Petra Reiter ist Schirmherrin des Münchner Netzwerks Wohnungslosenhilfe
Auf die Notlage von tausenden Wohnungslosen will das "Münchner Netzwerk Wohnungslosenhilfe" aufmerksam machen. Schirmherrin des Bündnisses, das sich gestern mit einer Pressekonferenz erstmals in der Öffentlichkeit präsentierte, ist Petra Reiter, Frau des Münchner Oberbürgermeisters. In dem Netzwerk schließen sich das Evangelische Hilfswerk (EHW), der Katholische Männerfürsorgeverein München e. V. (KMFV), der Sozialdienst katholischer Frauen e. V. München (SkF), der Internationale Bund und der Verein Wohnhilfe e. V. zusammen.
Schirmherrin Petra Reiter möchte ein Bewusstsein dafür schaffen, dass Wohnungslosigkeit jeden treffen kann. "Das geht oft schneller als man denkt", sagte sie. Wohnungslosigkeit sei eine Abwärtsspirale: "Ohne Wohnung keine Arbeit, ohne Arbeit keine Wohnung." Diesen Kreislauf gelte es zu durchbrechen. Das neue Netzwerk setze sich dafür ein, dass Wohnungslose "einen Weg weg von der Straße" oder aus den Notunterkünften herausfinden.
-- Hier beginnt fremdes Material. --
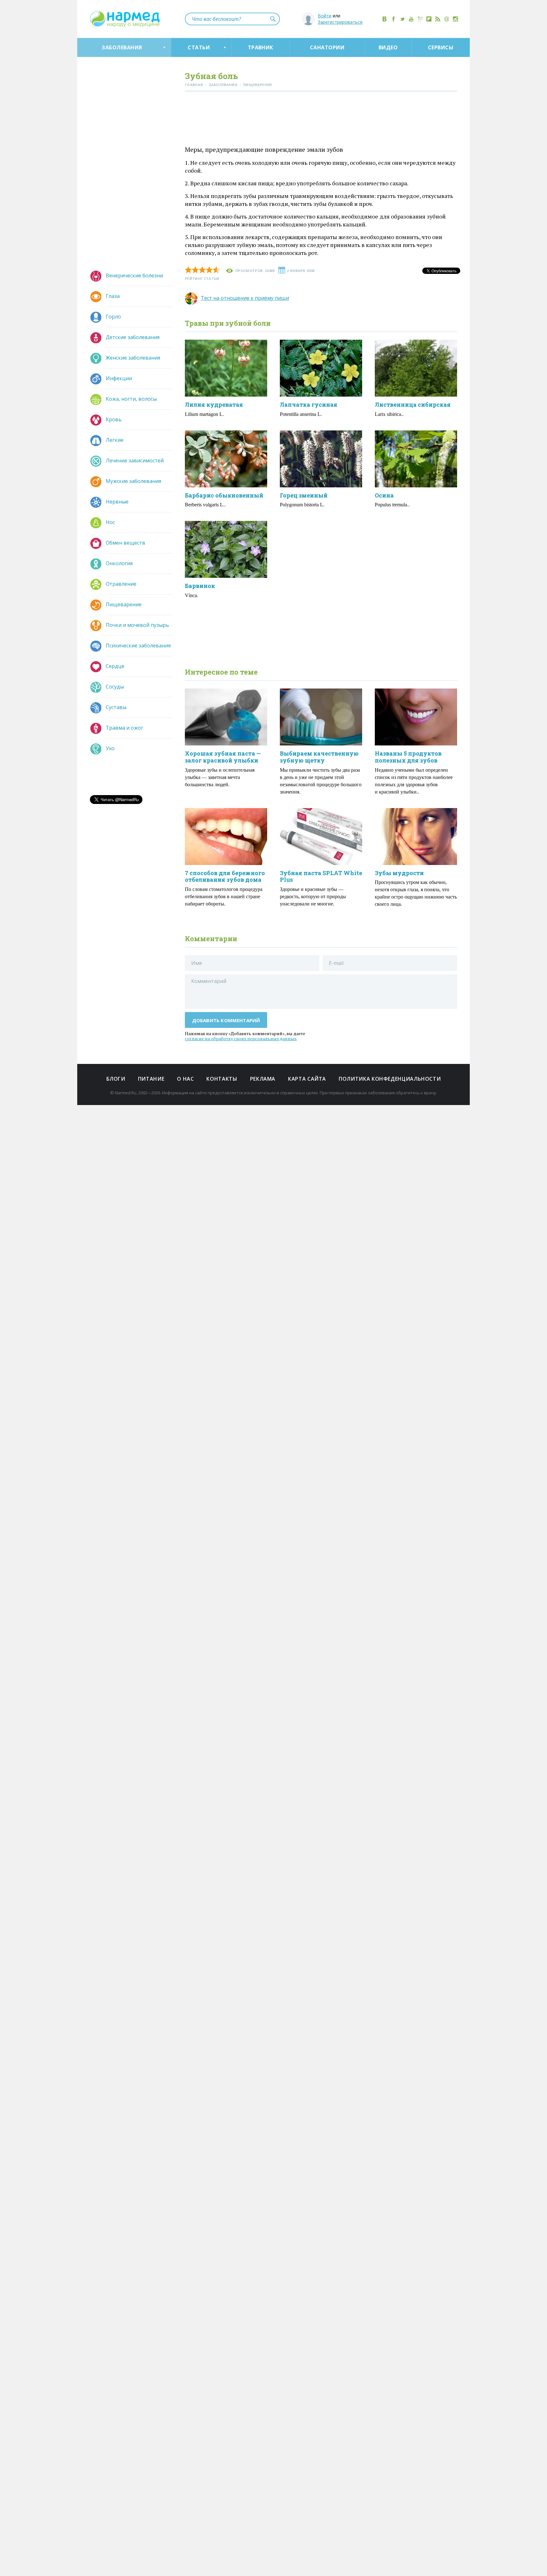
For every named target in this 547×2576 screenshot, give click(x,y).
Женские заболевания (133, 357)
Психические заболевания (138, 645)
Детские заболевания (133, 337)
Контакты (221, 1078)
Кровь (114, 419)
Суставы (116, 707)
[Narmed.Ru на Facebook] (393, 19)
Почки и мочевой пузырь (137, 624)
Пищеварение (123, 604)
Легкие (114, 439)
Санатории (327, 47)
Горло (113, 316)
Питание (151, 1078)
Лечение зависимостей (135, 460)
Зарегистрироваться (340, 22)
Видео (388, 47)
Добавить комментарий (226, 1020)
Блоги (115, 1078)
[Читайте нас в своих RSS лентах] (437, 19)
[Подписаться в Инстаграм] (455, 19)
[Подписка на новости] (446, 19)
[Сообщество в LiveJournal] (420, 19)
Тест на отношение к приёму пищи (245, 297)
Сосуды (115, 686)
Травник (260, 47)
Nach ihren Besuchen beim Ärztemobil und den Streetworkern vorige Woche habe sie daheim nach den Stunden in der Kälte „zuerst mal ein heißes Bad genommen und sich einen Tee gemacht“. Es sei keine Selbstverständlichkeit, dass es einem so gut gehe, sagte sie. „Nach diesen Eindrücken bin ich sehr demütig heimgegangen.“ Ihr Wunsch: „Ich möchte, dass in einer so wohlhabenden Stadt jeder ein Obdach hat, dass keiner verhungert oder verdurstet und dass keiner friert.“
Rund 550 Menschen machen nach Angaben des Netzwerks derzeit in München "Platte". Doch ohne Wohnung sind viel mehr: "Die Wohnungslosenhilfe betreut in München viele tausend Menschen", sagte Gordon Bürk, Geschäftsführer des EHW. Im bundesweiten Vergleich stehe das System der Münchner Wohnungslosenhilfe sehr gut da. So gebe es ambulante und stationäre Einrichtungen, differenzierte Beratungseinrichtungen, präventive und nachsorgende Angebote. Ein Meilenstein sei auch das Kälteschutzprogramm der Landeshauptstadt: Von 1. November bis 30. April stehen dabei 1.000 Schlafplätze für Menschen aus Osteuropa zur Verfügung, die keinen Anspruch auf Wohnungslosenhilfe haben.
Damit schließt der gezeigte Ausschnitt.